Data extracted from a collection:
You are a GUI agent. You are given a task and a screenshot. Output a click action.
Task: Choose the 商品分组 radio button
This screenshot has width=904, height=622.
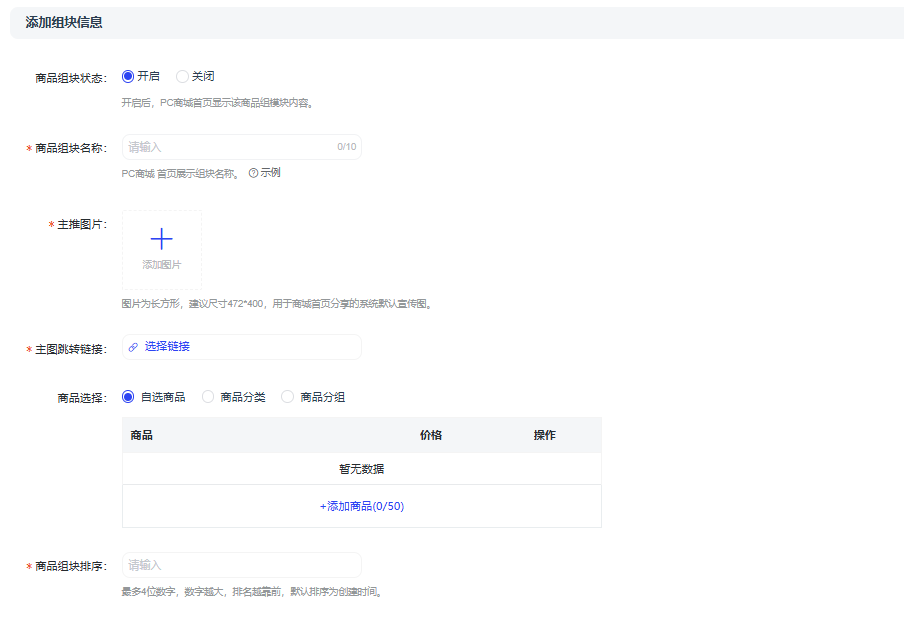[x=288, y=397]
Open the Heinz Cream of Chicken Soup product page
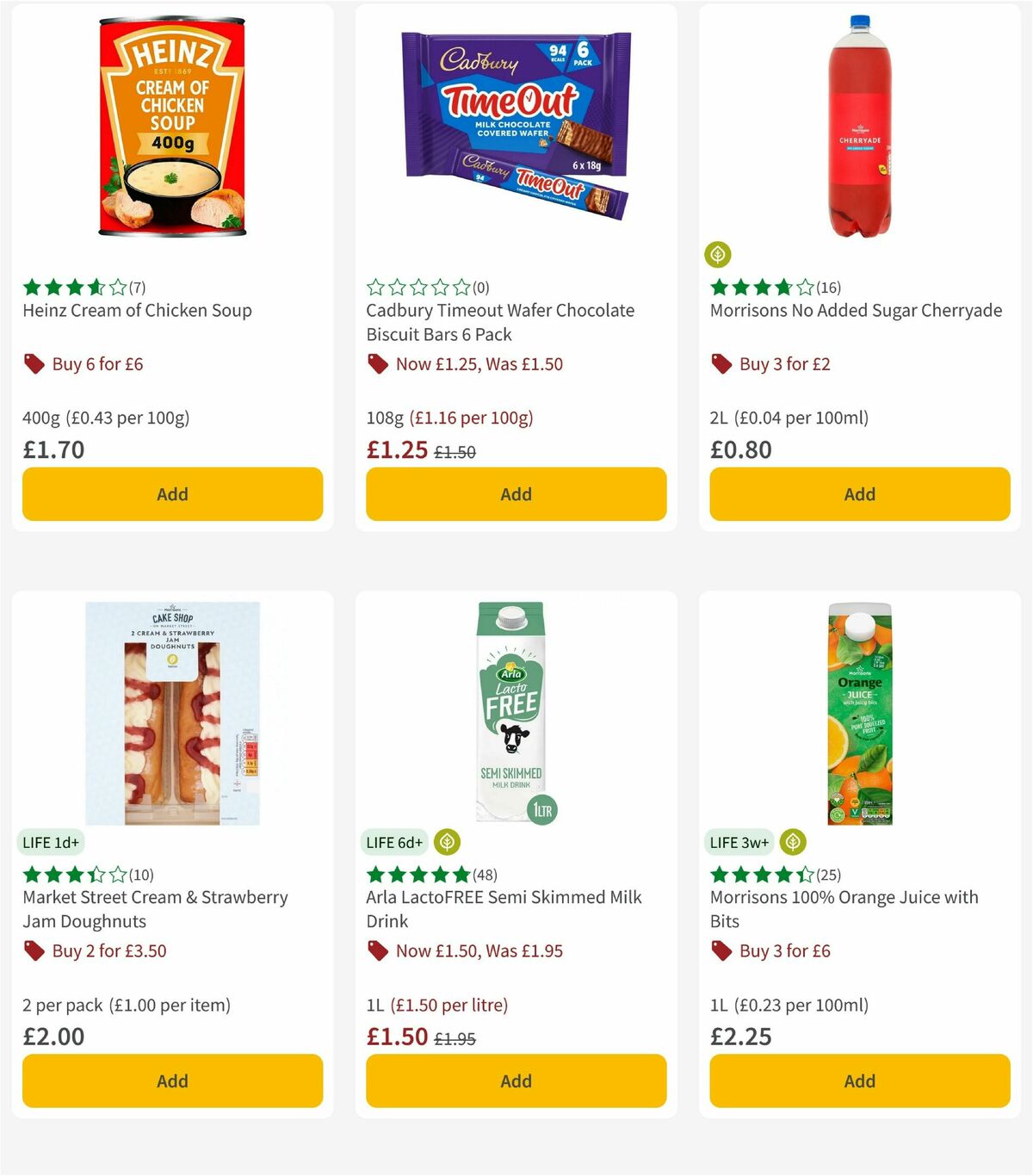 pyautogui.click(x=136, y=311)
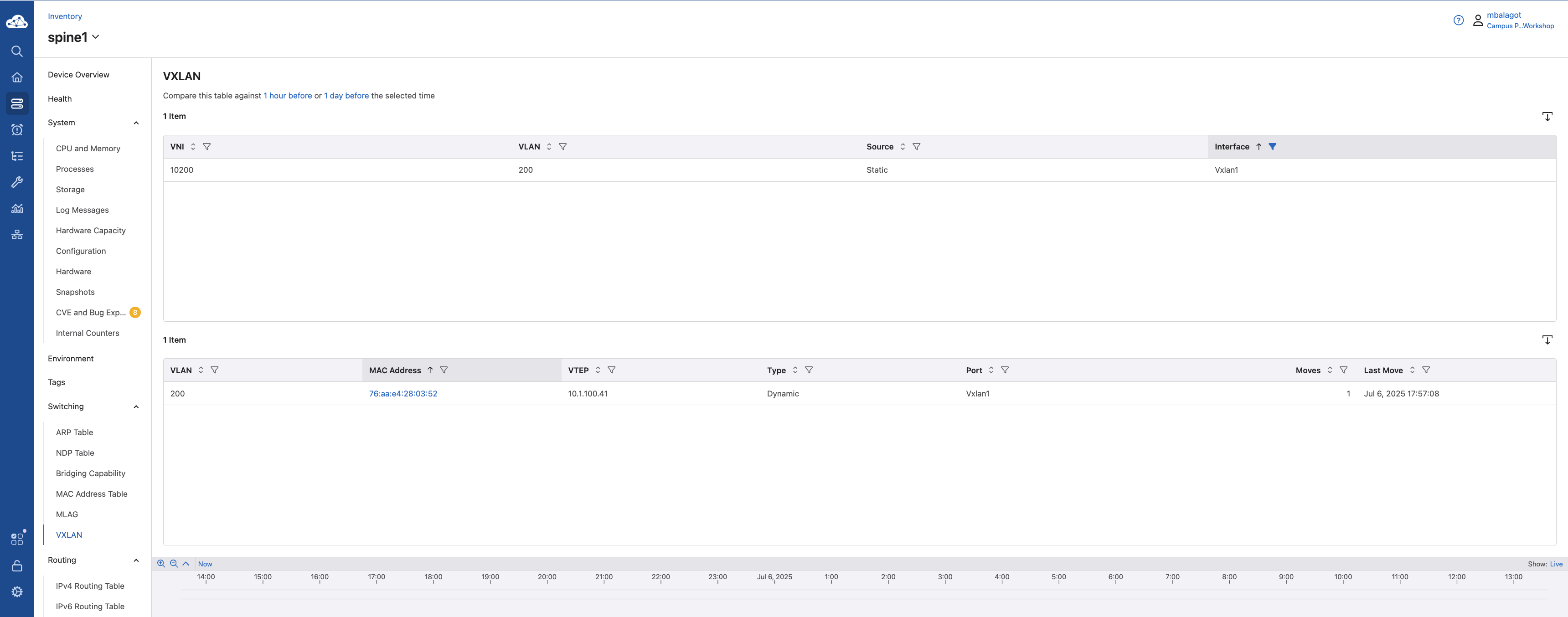1568x617 pixels.
Task: Open MAC Address Table menu item
Action: tap(91, 494)
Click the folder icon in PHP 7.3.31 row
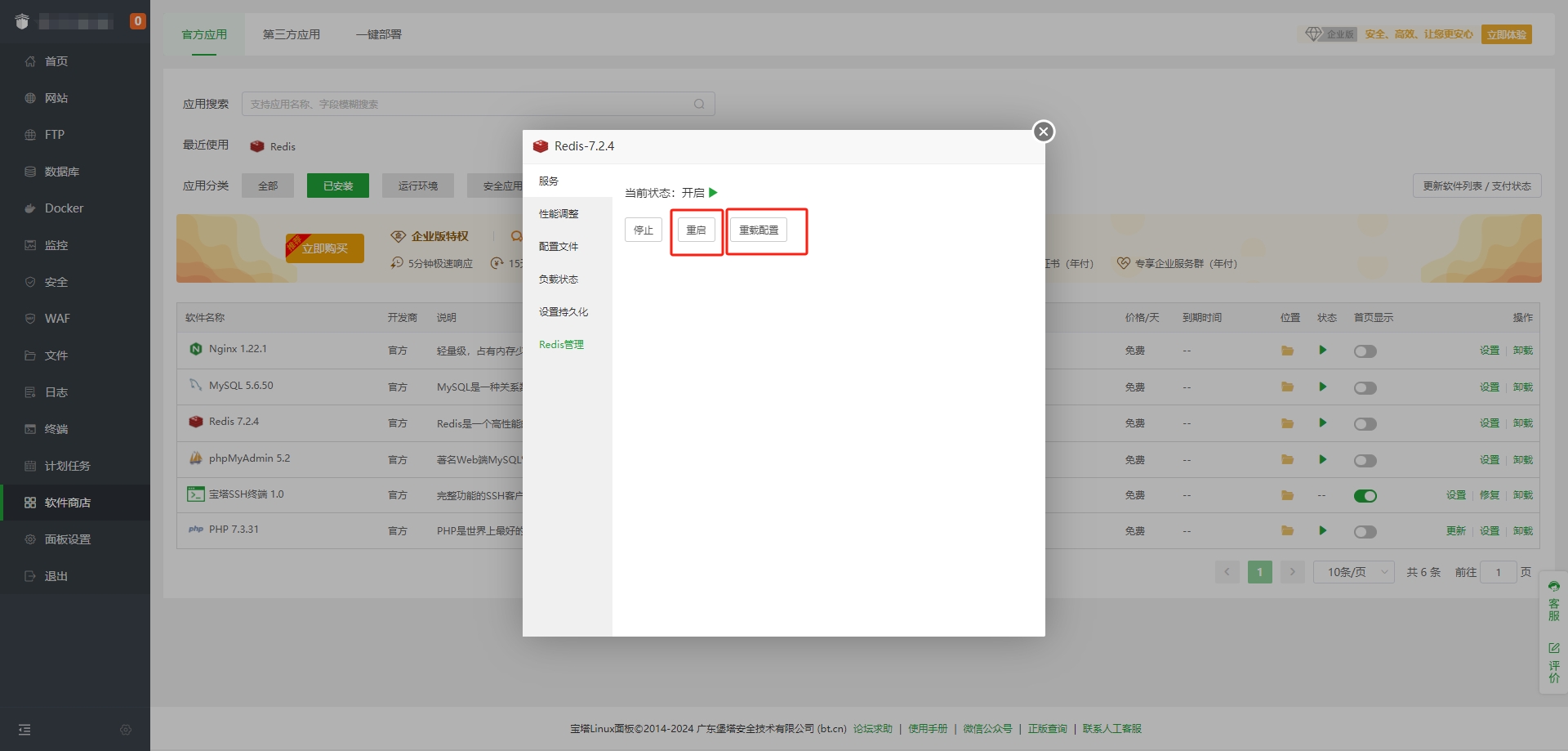The image size is (1568, 751). point(1287,531)
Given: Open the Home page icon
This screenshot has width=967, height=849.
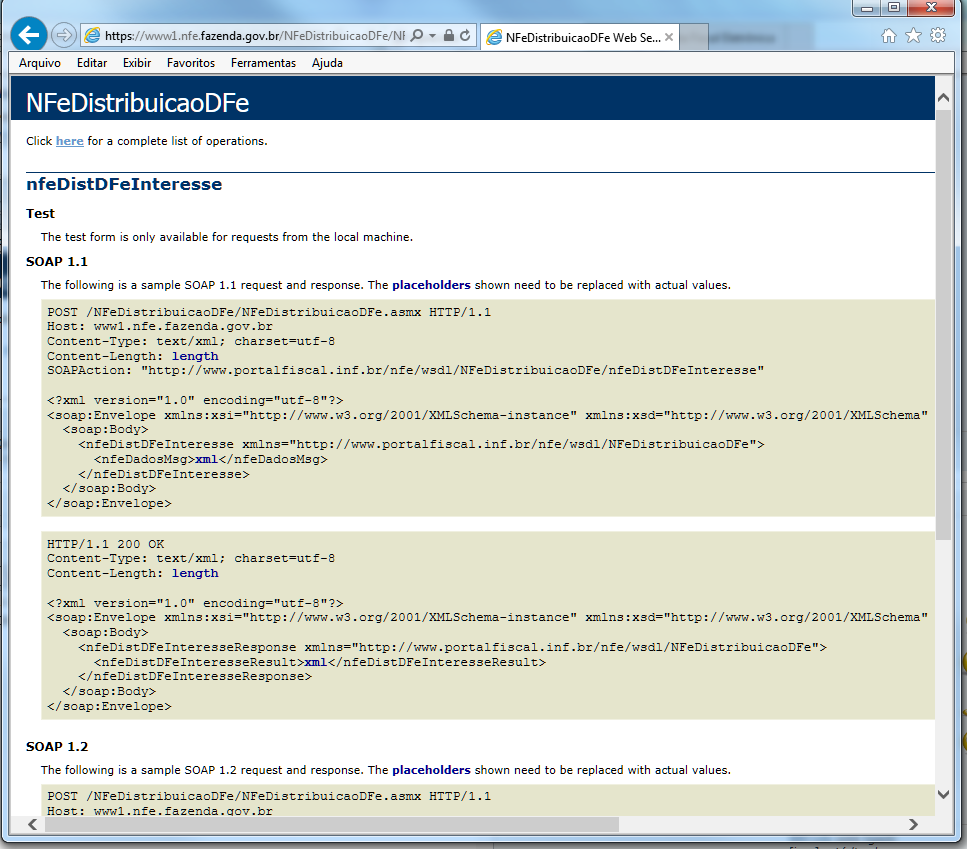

— Your task —
Please rewrite the rows above with "screenshot" renamed to "screen capture" everywhere, keeping all else unchanged and leaving out the pictures.

— Output for this exercise —
You are a GUI agent. You are given a task and a screen capture. Output a click action.
Task: Choose the 商品分组 radio button
This screen capture has width=904, height=622.
[x=288, y=397]
Open the Heinz Cream of Chicken Soup product page
 pyautogui.click(x=136, y=311)
1568x617 pixels.
Task: Open MAC Address Table menu item
Action: tap(91, 494)
Click the folder icon in PHP 7.3.31 row
The image size is (1568, 751). point(1287,531)
Given: Open the Home page icon
This screen capture has width=967, height=849.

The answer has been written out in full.